NAME : ANITA
ROSDIANA
Group : 11
LEARNING AND STRATEGIES
Gagne’s types of learning, transfer
processes, and aptitude and intelligence models are all attempt to describe
universal human traits in learning. They seek to explain globally how people perceive,
filter, store, and recall information.
PROCESS, STYLE, AND STRATEGY
Some style and strategies of second
language learning. There are some words to explain the differences among
process, style, and strategy as the terms are used in the literature on second
language acquisition.
PROCESS is the most
general of the three concept and was essentially the focus of the previous
chapter. All human beings engage in certain universal processes. They
universally make stimulus response connections and are driven by reinforcement.
Everyone has some degree of aptitude for learning a second language that may be
described by specified verbal learning process.

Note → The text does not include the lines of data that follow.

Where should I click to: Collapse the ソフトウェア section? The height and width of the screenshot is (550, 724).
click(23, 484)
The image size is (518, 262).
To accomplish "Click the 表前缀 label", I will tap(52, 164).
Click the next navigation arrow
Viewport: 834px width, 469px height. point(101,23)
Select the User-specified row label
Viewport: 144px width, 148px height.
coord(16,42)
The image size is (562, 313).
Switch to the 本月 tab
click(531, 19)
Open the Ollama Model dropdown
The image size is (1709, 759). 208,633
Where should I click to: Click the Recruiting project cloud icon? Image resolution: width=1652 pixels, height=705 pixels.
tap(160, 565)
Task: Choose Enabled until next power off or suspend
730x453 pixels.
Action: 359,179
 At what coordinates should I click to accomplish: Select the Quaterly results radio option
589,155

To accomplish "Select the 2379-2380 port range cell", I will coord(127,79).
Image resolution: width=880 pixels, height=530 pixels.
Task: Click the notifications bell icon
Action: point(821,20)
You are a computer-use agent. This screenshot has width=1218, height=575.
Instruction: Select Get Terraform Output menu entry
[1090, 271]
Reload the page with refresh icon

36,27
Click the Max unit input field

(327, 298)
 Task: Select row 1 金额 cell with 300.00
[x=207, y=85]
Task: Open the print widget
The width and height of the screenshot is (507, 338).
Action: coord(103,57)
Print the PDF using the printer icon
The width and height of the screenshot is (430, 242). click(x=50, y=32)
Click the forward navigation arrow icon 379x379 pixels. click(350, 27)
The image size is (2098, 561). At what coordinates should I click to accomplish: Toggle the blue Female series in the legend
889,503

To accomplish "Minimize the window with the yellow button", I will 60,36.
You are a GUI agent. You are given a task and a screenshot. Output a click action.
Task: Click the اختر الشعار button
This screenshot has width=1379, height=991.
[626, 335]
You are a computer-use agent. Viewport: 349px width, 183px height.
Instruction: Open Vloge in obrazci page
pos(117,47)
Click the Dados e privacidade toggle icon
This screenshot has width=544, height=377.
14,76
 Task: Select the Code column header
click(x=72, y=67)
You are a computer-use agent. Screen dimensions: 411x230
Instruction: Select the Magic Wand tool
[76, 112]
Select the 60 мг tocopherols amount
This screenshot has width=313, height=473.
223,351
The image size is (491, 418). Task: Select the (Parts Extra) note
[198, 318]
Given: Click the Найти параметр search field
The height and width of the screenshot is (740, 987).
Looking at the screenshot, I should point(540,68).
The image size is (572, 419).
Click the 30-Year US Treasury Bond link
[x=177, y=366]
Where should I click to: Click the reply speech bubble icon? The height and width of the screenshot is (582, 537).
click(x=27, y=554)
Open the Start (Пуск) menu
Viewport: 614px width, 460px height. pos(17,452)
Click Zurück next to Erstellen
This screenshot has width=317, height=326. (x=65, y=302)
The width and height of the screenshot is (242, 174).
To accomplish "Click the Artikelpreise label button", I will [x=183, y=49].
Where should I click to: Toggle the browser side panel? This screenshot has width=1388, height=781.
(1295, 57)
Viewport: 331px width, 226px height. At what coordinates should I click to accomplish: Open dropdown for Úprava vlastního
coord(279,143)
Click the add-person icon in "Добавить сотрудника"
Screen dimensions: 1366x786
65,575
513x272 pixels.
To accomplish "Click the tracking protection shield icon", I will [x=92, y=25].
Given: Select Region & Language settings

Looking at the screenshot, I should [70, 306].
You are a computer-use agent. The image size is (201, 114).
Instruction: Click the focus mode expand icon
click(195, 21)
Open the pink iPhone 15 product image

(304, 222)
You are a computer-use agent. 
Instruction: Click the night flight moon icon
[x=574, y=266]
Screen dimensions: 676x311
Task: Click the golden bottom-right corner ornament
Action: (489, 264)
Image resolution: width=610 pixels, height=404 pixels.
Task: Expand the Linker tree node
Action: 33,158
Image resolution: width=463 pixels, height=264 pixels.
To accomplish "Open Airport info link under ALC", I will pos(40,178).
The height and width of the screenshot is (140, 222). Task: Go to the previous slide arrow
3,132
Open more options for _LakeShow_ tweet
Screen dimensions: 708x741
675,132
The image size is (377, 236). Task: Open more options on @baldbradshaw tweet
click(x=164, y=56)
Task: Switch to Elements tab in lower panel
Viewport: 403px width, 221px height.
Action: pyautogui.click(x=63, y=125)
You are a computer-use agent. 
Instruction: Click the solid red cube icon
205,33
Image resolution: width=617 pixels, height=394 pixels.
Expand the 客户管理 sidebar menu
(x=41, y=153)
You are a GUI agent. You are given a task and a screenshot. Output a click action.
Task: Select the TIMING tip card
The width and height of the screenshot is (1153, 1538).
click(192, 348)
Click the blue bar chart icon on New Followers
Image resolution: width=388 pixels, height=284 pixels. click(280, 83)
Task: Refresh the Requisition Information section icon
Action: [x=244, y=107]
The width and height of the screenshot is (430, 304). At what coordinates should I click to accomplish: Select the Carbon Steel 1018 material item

So, process is characteristic
of every human beings.
STYLE is a term that
refer to consistent and rather enduring tendencies or preferences within an
individual. The general characteristics of intellectual functioning and
personality type that pertain to you as an individual, and that differentiate
you from someone else. So, styles vary across individuals.
STRATEGIES are
specific methods of approaching a problem or task, modes of operation for
achieving a particular end, panned designs for controlling and manipulation
certain information. Oxford &Ehrman 1998, defined second language learning
strategies as specific actions, behaviors, steps, or techniques used by
students to enhance their own learning. Strategies vary within an individual.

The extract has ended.